Well, I would suggest voting against McCain, which means voting for Obama without illusions, because all the elevated rhetoric about change and hope and so on will dissolve into standard centrist Democratic policies if he takes office.

But he concludes the segment with this thought:

Nevertheless, there is some difference and you have to make a choice. If you’re in a swing state, you have to ask: is this difference enough for me to pick the lesser of the two evils? And there’s nothing wrong with picking the lesser of the two evils. The cliché makes it sound like you’re doing something bad, but no, you’re doing something good if you pick the lesser of two evils. So is it worth doing that? Or is it worth trying to act to create a potential alternative? For example, should I vote Green because maybe someday their party will be a real alternative? Should I express my disdain for the right-wing orientation of both parties by not voting, let’s say? Or should I pick the lesser of the two evils, thereby helping people? Okay. That’s a decision people have to make.

Personally, I am not comfortable voting for the lesser of two evils. John McCain is simply unacceptable as a potential President of the United States, and his running mate is unacceptable in ANY elected office. But despite the bandwagon parade of newspaper endorsements and the eloquent-but-questionable endorsement from Colin Powell, Barack Obama represents nothing more than the same status quo that brought us to this lowly state of affairs. Choosing between these two candidates is like choosing between being mauled by a man-eating tiger, or being slowly digested by a python; picking the python means it might hurt a little less, but it’s going to last a whole lot longer.

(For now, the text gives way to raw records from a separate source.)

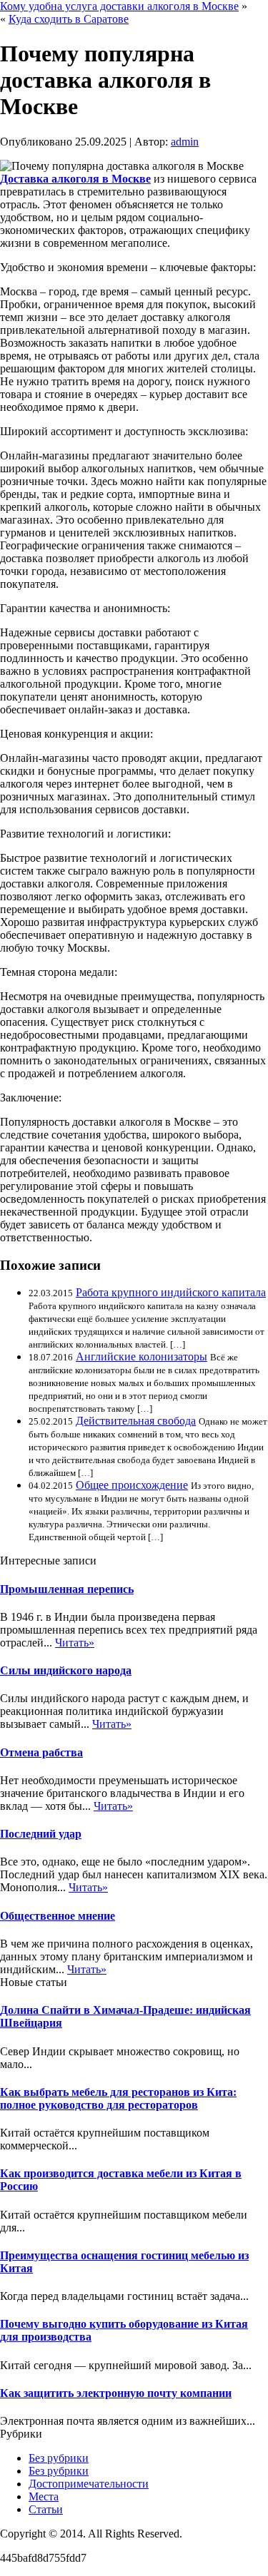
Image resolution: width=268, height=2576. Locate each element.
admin (185, 142)
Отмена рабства (41, 1752)
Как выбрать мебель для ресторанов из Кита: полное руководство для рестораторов (118, 2098)
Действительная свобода (136, 1421)
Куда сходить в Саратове (69, 19)
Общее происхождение (132, 1485)
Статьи (46, 2509)
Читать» (74, 1642)
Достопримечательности (89, 2484)
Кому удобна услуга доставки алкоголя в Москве (119, 6)
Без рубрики (59, 2458)
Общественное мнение (57, 1916)
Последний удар (40, 1834)
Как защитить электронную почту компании (116, 2393)
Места (44, 2496)
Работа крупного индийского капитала (171, 1292)
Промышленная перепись (67, 1589)
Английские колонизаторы (141, 1356)
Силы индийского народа (65, 1670)
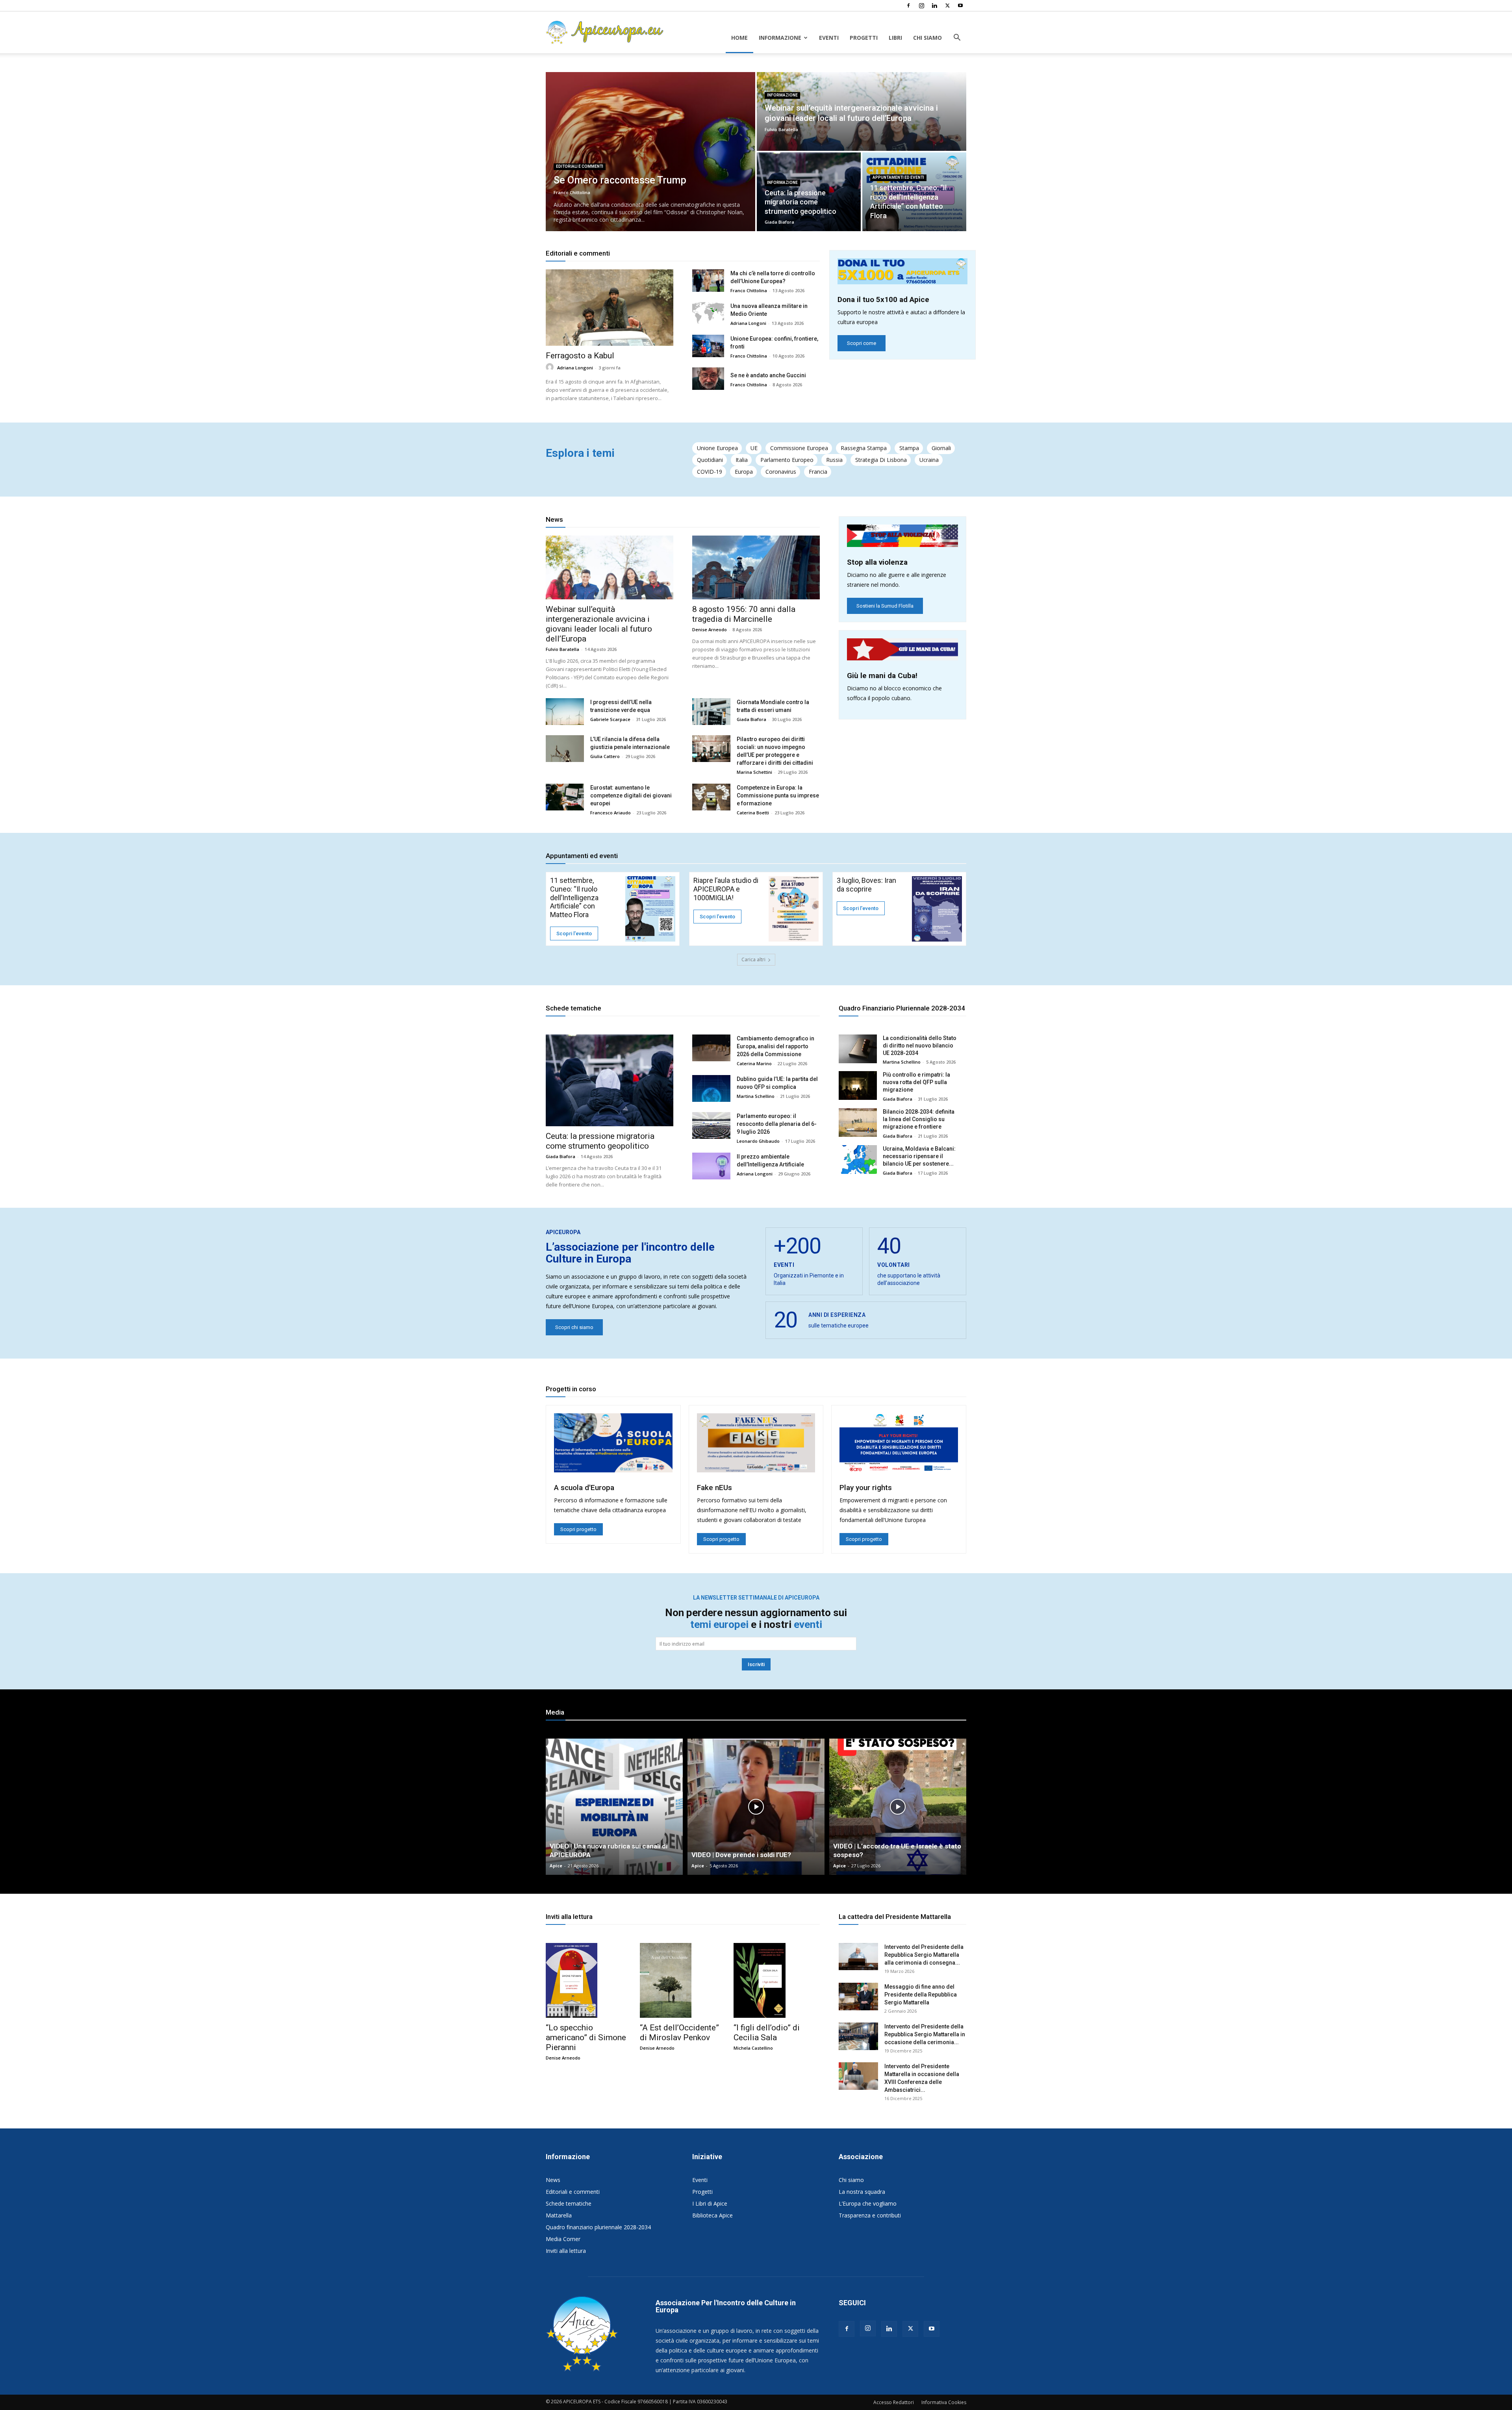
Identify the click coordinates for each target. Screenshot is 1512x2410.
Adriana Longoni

One underlying problem is that our electoral system and our limited view of politics leave most people with the feeling that elections must be an either-or proposition, and create all sorts of rationalizations for voting for a candidate people would really do better to vote against but feel they have no choice if they oppose the other guy even more. It doesn’t really have to work that way. Though Canada uses a parliamentary government, they do, in fact, have FOUR national political parties (well, okay, maybe the Bloc Quebecois isn’t all that national, but they hold a lot of seats in Parliament), and most European nations have proportional voting systems that make for far more diverse political choices than the de facto binary system we have.

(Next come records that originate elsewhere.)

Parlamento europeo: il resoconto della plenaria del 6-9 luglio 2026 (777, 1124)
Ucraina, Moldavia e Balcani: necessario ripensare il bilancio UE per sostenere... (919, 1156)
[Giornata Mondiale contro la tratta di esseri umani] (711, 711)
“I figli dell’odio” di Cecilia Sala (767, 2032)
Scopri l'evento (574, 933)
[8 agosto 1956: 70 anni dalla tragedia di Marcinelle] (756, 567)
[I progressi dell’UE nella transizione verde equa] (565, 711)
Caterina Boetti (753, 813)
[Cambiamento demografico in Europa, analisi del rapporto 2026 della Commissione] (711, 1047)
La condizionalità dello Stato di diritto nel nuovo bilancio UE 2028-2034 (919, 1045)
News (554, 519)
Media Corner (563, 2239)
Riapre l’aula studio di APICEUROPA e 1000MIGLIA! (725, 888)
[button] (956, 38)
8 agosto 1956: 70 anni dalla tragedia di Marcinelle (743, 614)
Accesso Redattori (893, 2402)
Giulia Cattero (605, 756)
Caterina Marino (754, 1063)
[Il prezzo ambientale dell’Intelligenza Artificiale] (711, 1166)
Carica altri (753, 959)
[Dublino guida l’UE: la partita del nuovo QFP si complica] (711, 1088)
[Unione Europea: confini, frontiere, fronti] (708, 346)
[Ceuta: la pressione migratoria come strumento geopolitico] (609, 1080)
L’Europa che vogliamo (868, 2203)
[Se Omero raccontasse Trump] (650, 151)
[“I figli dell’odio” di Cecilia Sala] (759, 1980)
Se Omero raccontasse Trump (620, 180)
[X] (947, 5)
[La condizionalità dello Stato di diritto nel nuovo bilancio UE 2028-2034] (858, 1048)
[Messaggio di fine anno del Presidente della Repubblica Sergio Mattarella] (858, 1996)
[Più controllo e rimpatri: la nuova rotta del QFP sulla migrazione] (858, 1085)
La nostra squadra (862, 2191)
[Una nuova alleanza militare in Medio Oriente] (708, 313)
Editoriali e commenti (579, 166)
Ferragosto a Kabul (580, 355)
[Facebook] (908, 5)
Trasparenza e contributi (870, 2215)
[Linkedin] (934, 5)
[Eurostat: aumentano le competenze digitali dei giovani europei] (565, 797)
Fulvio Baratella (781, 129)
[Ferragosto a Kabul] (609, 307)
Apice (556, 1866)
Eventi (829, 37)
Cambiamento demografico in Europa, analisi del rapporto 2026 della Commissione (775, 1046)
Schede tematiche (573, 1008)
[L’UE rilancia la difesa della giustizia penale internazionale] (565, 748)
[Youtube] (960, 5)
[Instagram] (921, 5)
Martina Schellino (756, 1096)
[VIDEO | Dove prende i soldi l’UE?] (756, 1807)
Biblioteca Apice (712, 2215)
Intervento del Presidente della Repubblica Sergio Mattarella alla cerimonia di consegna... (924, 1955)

So even at this late date, it is my resolve to write in Dennis Kucinich’s name on my presidential ballot. It’s not a “protest vote”, it’s my sincere consideration that he would make a better President than either John McCain or Barack Obama. Kucinich continues to champion the genuine cause of progressive government where Obama and McCain simply pay lip-service to the serious issues facing the American public regarding health care, foreign policy and civil liberties. Kucinich was one of the few members of the House to vote against the $700-billion bailout, was one of the few to propose an alternative to the Paulson plan, and last week called for a probe to be launched into the $70 billion in bonuses being paid out to Wall Street executives even as their companies fail. He continues to fight for the impeachment of George W. Bush and Dick Cheney, consistently opposed the PATRIOT Act, and has proposed a universal health care bill that is superior to anything offered by McCain or Obama. As I’ve said here before, the media portrayals of Kucinich as a “loony” are unfair to his record and have cost him serious consideration during the Democratic primaries in two election cycles. Since I would not vote for John McCain under any circumstance and cannot in good conscience vote for Barack Obama at this critical juncture in American history, this is my honest and sincere choice.